Qué propone el proyecto de Parrilli
El texto establece que las Primarias Abiertas, Simultáneas y Obligatorias sean obligatorias para todas las agrupaciones que quieran competir en las elecciones generales. Eso incluye a los partidos que llegan con una sola lista, es decir, sin interna real. Según el proyecto, el Ejecutivo convocaría con 120 días de anticipación y las primarias se harían 105 días antes de los comicios generales. Se usaría el mismo padrón y la boleta única electrónica. Las candidaturas alcanzadas son gobernador y vice, diputados provinciales, intendentes, concejales y presidentes de comisiones de fomento.

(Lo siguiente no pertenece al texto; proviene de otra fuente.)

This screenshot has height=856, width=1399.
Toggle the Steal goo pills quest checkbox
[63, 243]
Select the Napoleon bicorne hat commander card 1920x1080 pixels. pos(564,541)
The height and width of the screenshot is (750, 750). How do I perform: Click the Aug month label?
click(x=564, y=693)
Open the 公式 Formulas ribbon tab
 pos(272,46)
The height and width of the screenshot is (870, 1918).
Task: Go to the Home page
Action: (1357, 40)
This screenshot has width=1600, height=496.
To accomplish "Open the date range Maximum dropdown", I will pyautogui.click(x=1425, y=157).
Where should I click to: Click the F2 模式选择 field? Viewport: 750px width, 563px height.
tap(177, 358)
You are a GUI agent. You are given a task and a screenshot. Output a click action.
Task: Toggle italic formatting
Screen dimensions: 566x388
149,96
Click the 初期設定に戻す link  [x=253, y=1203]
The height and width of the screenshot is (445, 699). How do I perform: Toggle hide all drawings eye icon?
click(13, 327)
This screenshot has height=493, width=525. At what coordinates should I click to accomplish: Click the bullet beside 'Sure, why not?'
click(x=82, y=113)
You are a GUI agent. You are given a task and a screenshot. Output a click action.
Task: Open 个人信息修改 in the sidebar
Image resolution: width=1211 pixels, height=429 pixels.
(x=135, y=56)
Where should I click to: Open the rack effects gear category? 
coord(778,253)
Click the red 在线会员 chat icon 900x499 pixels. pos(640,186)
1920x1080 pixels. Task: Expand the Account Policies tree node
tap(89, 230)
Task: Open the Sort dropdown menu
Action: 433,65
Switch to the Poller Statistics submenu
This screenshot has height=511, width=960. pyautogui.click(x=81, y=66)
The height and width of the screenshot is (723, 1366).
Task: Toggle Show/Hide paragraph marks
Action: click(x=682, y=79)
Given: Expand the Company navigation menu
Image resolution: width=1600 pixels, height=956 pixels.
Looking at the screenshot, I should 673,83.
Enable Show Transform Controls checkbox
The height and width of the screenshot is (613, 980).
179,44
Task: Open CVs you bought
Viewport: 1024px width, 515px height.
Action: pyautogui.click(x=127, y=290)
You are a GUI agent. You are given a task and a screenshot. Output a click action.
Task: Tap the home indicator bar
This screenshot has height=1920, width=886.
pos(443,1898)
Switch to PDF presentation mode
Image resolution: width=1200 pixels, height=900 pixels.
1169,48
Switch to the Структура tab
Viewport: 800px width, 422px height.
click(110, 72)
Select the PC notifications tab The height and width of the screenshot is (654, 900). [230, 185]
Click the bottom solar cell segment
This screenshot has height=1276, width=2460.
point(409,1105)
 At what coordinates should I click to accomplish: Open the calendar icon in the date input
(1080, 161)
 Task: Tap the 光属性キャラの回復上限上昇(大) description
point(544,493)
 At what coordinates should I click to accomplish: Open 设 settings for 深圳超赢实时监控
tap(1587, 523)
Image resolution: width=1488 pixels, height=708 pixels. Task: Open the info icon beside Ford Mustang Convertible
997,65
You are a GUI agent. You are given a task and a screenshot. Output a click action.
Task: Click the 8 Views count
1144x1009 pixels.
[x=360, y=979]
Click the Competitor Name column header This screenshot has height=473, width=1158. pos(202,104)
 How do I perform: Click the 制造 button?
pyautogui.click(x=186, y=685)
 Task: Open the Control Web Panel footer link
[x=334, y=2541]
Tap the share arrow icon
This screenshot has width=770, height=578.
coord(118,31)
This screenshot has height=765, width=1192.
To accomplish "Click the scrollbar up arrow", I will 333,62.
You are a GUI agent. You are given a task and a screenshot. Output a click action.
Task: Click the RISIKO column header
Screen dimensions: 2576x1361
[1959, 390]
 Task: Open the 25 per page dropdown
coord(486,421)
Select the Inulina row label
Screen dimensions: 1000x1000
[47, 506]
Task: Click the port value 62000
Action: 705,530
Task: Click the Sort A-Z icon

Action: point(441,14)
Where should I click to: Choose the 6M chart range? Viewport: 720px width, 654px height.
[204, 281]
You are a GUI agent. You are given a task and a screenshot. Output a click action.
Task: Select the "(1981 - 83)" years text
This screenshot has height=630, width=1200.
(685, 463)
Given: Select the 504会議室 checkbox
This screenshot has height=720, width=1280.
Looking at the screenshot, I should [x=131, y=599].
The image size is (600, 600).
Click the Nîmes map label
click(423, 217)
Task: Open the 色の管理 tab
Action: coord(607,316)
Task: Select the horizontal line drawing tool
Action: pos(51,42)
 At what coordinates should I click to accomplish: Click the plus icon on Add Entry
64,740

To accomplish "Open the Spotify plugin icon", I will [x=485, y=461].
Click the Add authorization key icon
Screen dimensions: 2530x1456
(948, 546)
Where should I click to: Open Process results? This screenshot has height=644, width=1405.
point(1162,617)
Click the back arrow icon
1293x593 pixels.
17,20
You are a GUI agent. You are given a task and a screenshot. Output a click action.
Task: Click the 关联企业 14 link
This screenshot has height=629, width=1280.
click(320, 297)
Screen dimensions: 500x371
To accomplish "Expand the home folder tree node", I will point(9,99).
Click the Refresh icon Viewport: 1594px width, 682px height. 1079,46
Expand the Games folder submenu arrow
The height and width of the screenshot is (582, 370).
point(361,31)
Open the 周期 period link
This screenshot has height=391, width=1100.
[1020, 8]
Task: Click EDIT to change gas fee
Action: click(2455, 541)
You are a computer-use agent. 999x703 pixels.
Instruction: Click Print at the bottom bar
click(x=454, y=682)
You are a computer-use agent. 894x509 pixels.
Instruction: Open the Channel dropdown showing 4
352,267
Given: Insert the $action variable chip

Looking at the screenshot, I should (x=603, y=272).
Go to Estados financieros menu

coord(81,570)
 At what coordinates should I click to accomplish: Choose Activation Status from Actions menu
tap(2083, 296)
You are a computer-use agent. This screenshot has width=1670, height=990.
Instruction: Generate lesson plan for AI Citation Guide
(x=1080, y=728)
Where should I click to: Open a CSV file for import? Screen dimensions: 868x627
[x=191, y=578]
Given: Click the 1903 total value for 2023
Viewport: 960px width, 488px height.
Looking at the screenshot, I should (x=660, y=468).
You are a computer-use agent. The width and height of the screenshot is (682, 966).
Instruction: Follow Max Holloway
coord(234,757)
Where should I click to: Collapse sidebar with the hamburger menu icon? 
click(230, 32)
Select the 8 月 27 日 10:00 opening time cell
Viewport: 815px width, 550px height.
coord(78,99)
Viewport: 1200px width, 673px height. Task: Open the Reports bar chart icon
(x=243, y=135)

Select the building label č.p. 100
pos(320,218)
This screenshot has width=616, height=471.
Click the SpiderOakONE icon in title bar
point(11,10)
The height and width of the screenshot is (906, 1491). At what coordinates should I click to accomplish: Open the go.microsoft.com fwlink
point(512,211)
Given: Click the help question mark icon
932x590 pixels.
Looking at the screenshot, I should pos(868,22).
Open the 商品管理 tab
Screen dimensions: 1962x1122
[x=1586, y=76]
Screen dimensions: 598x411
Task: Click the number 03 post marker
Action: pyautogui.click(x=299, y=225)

Parrilli es hija de Oscar Parrilli, exsenador y dirigente de máxima confianza de la expresidenta Cristina Fernández de Kirchner. Ese dato explica el origen político de la propuesta. El bloque K tiene tres bancas en la Cámara, por eso el proyecto necesita aliados que hoy no aparecen. Gass es, hasta ahora, el único legislador de otro espacio que acompañó con su firma.
Un debate a contramano del país
El contraste con la discusión nacional es fuerte. Las PASO tienen un rechazo amplio en la sociedad argentina. Se las considera un gasto estatal innecesario para financiar internas partidarias y, además, multiplican las jornadas electorales. Una encuesta de alcance nacional mostró que la mayoría de los argentinos está de acuerdo con eliminarlas. El argumento principal es que esos recursos públicos deberían ir a otras prioridades. También pesa la fatiga electoral: un calendario cargado genera apatía y desinterés.
El cuestionamiento incluye la obligatoriedad. Para buena parte de la ciudadanía, resulta difícil justificar una elección pagada por el Estado cuando no existe competencia interna real entre candidatos. El proyecto de Parrilli va en el sentido opuesto: obliga a participar incluso a las fuerzas con lista única. Es decir, propone sumar una nueva instancia electoral justo cuando el país debate cómo reducir costos.
Figueroa y el calendario electoral de 2027
La iniciativa se cruza con una definición del gobernador Rolando Figueroa. El mandatario ya dijo que la fecha de las elecciones provinciales de 2027 depende de lo que resuelva Nación sobre las primarias. Si el Congreso las elimina, el calendario neuquino se ordena de una manera; si las mantiene, de otra. En ese marco, instalar PASO en Neuquén por ley propia agregaría una variable más a un cronograma todavía abierto.
Lo que viene ahora es el trámite en comisiones. Con solo cuatro firmas, el proyecto tiene pocas chances de avanzar y todo indica que va camino al fracaso. Sin embargo, sirve para marcar una posición: el kirchnerismo neuquino defiende las primarias cuando casi nadie más lo hace. El debate sobre las PASO en Neuquén queda abierto, entonces, más como gesto político que como reforma en marcha.